• SHORT TASK:
Starting with the line containing "this [771, 895]" and going on through the last line of the material, convert those lines into a JSON list of strings with one string per line, skipping any blank lines. Include nothing from outside that range.

#####

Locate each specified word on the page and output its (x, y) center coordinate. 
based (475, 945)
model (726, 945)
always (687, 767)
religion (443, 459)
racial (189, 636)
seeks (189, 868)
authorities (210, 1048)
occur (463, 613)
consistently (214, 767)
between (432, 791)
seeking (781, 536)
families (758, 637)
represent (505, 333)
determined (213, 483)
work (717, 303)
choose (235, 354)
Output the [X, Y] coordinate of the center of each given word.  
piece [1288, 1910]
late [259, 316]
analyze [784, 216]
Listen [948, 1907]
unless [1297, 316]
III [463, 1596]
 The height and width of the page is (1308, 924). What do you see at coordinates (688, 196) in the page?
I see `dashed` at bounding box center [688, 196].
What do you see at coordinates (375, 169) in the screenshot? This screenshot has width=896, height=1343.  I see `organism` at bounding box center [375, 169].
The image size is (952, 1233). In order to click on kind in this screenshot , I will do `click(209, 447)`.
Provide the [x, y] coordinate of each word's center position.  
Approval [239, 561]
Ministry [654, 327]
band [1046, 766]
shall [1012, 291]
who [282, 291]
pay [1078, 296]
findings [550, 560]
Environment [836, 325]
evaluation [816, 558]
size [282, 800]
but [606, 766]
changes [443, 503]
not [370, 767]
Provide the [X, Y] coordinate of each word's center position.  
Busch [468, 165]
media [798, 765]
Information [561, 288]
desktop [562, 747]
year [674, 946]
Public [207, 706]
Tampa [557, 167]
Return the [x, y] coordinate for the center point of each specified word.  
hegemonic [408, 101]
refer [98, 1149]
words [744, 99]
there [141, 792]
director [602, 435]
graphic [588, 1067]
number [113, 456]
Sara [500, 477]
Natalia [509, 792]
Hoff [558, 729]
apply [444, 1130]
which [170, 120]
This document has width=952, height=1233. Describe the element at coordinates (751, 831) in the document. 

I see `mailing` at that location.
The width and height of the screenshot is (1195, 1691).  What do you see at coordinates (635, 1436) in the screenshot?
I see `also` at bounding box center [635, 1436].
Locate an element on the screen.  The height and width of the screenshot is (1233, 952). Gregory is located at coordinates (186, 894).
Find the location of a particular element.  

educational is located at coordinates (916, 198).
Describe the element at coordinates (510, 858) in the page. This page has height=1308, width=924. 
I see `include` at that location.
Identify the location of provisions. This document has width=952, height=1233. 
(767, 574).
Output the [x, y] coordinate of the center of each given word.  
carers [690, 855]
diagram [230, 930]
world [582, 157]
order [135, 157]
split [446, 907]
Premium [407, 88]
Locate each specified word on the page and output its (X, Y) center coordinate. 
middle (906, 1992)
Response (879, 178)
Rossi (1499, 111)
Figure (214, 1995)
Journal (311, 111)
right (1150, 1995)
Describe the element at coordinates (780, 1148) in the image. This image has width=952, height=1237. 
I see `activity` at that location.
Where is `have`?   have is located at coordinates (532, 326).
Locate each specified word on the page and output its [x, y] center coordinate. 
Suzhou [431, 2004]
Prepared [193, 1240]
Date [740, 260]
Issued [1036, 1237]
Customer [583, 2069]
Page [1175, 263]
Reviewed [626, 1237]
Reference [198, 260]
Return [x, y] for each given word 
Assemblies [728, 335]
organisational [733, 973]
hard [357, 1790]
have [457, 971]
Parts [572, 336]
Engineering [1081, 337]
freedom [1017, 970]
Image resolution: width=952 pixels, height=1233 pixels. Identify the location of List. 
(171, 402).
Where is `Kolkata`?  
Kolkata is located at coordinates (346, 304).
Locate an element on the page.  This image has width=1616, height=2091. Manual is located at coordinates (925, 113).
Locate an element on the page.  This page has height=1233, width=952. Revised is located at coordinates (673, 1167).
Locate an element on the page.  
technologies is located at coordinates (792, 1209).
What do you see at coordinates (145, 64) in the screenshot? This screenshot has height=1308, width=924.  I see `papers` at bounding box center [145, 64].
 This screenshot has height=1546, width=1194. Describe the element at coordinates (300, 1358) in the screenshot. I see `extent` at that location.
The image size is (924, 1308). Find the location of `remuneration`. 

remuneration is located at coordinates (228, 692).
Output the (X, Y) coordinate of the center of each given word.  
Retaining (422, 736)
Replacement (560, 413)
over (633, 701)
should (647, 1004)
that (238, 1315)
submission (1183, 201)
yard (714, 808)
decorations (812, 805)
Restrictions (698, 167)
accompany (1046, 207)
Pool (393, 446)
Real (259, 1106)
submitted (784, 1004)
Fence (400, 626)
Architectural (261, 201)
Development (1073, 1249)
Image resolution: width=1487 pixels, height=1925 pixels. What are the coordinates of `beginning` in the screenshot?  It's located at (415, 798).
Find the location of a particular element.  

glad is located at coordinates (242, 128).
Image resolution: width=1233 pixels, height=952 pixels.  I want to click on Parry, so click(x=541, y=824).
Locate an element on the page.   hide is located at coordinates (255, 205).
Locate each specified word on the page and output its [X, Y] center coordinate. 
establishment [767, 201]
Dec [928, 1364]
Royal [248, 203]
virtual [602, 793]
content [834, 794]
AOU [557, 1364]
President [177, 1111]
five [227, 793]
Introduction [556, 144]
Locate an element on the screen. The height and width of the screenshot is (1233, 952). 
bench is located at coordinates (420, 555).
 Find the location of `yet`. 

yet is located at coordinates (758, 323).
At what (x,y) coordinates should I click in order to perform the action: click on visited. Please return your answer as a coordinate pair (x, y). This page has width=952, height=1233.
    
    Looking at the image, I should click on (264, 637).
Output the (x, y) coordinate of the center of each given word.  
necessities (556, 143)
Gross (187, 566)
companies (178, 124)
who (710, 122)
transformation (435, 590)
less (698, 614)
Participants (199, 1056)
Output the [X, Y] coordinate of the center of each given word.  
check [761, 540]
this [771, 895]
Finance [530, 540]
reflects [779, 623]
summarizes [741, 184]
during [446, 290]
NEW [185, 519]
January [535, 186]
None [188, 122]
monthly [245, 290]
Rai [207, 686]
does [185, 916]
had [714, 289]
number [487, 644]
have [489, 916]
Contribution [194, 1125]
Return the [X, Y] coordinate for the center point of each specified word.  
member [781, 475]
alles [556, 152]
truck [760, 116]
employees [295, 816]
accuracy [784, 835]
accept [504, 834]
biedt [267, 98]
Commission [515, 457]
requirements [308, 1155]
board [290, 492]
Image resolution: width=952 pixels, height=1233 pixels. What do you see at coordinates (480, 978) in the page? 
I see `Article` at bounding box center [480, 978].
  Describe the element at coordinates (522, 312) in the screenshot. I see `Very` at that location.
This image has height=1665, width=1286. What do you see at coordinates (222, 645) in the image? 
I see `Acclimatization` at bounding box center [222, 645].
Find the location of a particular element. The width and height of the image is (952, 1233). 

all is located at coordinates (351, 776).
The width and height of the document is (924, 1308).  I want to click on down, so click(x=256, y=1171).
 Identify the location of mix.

#####

• RESULT BELOW:
[
  "this [771, 895]",
  "Finance [530, 540]",
  "reflects [779, 623]",
  "summarizes [741, 184]",
  "during [446, 290]",
  "NEW [185, 519]",
  "January [535, 186]",
  "None [188, 122]",
  "monthly [245, 290]",
  "Rai [207, 686]",
  "does [185, 916]",
  "had [714, 289]",
  "number [487, 644]",
  "have [489, 916]",
  "Contribution [194, 1125]",
  "Return the [X, Y] coordinate for the center point of each specified word.  ",
  "member [781, 475]",
  "alles [556, 152]",
  "truck [760, 116]",
  "employees [295, 816]",
  "accuracy [784, 835]",
  "accept [504, 834]",
  "biedt [267, 98]",
  "Commission [515, 457]",
  "requirements [308, 1155]",
  "board [290, 492]",
  "Image resolution: width=952 pixels, height=1233 pixels. What do you see at coordinates (480, 978) in the page? ",
  "I see `Article` at bounding box center [480, 978].",
  "  Describe the element at coordinates (522, 312) in the screenshot. I see `Very` at that location.",
  "This image has height=1665, width=1286. What do you see at coordinates (222, 645) in the image? ",
  "I see `Acclimatization` at bounding box center [222, 645].",
  "Find the location of a particular element. The width and height of the image is (952, 1233). ",
  "all is located at coordinates (351, 776).",
  "The width and height of the document is (924, 1308).  I want to click on down, so click(x=256, y=1171).",
  " Identify the location of mix."
]